Müslümanın hayatının merkezinde Kur’an vardır. Müslüman Kur’an eksenli yaşar. Tamamıyla Kur’an’ın hâkim olduğu, Allah’a teslim olunmuş bir hayat yaşar. Çağın vebalarına yakalanmadan, çağın komplekslerine kapılmadan, çağın putlarına köle olmadan, her işinde imanından gelen bir ölçüsü vardır onun. Seçilmiştir; çağa uymaz, gelişigüzel yaşamaz. Dünyaya baktığı yerde, dünyada durduğu yerde, her halinde... bir değeri, bir ölçüsü vardır. Kılık kıyafetiyle, yiyip içmesiyle, derdiyle, gündemleriyle ölçüsü İslam’dır. Ve içselleştirmiştir İslâm’ı. Kimi zaman düşünmeden attığı adımlarını bile İslâm kılmıştır. İslâm'dan aldığı özü hayatına hâkim kılmıştır ve her yolu özümsediği İslâm'la adımlar... Yol boyunca karşılaştığı güzelliklerle büyülenmez. Dosdoğru adımlarla yürüdüğü dosdoğru yolda tali yollar güzel gelmez ona, ara sokaklarda oyalanmaz, çıkmaz sokaklara dalmaz... Allah’ın ayetlerine sımsıkı sarıldıkça hedeften şaşmaz. Hayırlarda yarışıp, hem de en öndekilerle yarışıp Allah’ın vaadettiği en büyük fazilete varmak, o büyük kurtuluşa ulaşmaktır derdi, gayesi, hedefi...
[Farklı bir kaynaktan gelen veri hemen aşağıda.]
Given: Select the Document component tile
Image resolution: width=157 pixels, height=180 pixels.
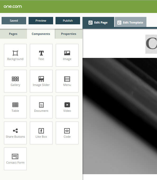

Allah katında kazanacağı değerin, dünyada, insanlar nezdinde elde edeceği bütün değerlerden âli olduğunu bilir. Her anının, geçirdiği her dakikanın, bulunduğu her ortamın hesabını vereceğinin her an farkındadır. Bütün işlerinde Allah’ın ölçülerine riayet eder, O’nun koyduğu kurallara uyar. İmanını amelleriyle destekler, inandığı gibi yaşar; inandığı dini yaşar.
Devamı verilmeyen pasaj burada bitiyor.